Bingo added a heavy handful of quarters to the pile.

“Seventeen dollars and twenty-five cents,” Handsome reported. “Plus what might come in the mail, and repeat orders. We almost never did so well as that in New York, Bingo.”

“We almost never bought a haunted house in New York, either,” Bingo said.

“Bingo,” Handsome said, “we got paper and everything to send out these orders, so they’re just profit. And we’ve got the car, and all our clothes and stuff, and some money left over, and it’s not such a very long drive to New York—”

Bingo took a long look at his partner. It wasn’t Handsome who was homesick for New York.

He said, “Let’s just print up the pictures, and talk things over later.” He drew a long breath. “Handsome, we came out here to get rich and famous, and a few little setbacks aren’t going to worry us. Not for long.”

Handsome departed gratefully for the improvised darkroom.

Bingo leaned back on the lumpy sofa and thought things over. If he gave Handsome his share of the convertible, plus all the camera equipment, sold his clothes and his wrist watch, and the luggage that was his, he might just be able to pay back Handsome for what he’d lost in this venture. That would give Handsome a car, and a nice financial stake for the future.
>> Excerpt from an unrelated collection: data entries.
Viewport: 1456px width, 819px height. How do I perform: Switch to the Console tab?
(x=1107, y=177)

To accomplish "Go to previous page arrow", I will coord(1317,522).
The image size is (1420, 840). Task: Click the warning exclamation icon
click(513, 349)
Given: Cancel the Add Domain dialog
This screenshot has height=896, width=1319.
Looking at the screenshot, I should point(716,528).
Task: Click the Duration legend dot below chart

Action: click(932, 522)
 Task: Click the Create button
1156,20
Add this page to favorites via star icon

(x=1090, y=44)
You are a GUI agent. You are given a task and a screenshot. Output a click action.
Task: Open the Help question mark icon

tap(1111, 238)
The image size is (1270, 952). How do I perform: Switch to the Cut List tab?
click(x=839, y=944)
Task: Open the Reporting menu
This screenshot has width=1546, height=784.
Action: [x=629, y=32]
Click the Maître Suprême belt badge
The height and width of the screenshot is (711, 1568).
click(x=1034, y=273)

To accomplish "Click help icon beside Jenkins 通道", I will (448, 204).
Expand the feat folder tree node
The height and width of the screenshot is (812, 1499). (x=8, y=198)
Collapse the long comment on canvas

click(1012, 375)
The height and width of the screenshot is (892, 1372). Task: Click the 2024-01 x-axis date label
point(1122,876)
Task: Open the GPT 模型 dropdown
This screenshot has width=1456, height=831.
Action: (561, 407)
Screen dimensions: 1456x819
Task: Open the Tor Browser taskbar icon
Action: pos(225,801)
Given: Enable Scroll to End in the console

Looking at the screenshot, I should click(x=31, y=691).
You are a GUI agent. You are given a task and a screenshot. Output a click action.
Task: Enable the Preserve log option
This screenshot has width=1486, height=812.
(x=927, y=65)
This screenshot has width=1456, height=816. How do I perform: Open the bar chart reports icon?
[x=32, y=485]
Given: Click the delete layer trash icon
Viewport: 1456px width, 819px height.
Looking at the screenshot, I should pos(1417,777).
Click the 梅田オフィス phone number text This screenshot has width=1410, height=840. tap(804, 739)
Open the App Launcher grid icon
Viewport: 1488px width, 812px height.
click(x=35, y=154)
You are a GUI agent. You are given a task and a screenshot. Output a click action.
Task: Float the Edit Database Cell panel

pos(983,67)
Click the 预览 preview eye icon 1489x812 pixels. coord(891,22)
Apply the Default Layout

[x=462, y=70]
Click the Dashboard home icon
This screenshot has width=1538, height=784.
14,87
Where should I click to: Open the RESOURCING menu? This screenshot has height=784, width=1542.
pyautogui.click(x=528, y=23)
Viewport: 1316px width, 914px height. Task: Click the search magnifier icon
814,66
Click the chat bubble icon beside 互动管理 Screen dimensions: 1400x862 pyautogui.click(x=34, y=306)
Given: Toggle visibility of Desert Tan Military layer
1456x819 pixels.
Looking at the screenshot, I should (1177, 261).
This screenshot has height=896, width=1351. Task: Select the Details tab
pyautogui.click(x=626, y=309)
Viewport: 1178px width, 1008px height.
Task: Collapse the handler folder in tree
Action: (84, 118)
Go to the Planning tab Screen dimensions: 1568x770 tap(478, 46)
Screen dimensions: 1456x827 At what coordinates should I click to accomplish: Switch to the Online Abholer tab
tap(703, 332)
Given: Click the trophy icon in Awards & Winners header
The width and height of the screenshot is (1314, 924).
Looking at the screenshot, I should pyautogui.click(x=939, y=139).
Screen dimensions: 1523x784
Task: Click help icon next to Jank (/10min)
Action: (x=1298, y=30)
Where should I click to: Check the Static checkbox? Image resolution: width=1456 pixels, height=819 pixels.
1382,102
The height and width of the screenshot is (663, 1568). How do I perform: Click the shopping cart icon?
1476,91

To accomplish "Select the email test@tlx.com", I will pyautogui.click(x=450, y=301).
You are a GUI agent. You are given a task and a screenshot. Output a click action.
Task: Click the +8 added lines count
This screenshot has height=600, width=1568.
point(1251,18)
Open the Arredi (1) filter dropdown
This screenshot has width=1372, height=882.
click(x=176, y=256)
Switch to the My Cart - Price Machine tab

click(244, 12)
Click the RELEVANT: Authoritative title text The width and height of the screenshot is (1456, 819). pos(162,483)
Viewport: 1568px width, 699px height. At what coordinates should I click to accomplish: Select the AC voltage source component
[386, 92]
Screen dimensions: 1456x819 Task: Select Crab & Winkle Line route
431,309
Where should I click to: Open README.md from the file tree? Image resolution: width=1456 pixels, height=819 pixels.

And as far as he was concerned, he’d manage. Hadn’t he always? Hadn’t he figured a way to make a cut from all the newspaper routes around the little grocery where he’d worked after its owner, his Uncle Herman, had taken him out of the orphanage where he’d spent his first twelve years? And hadn’t he done all right at door-to-door selling, crew managing, and running concessions at county fairs? In a place like Hollywood, he’d do all right for himself.

He eased into a more comfortable position on the sofa and began to wonder how Handsome would do for himself. And decided, not too well. That put a different aspect on things.

He half closed his eyes and remembered back to a time when he’d made a brief stab at being a sidewalk photographer for See-Ure-Self, Inc., and resigned some thirty seconds after learning that See-Ure-Self, Inc., kept seventeen and a half cents from every quarter turned in and, furthermore, required a four-dollar deposit on all cameras.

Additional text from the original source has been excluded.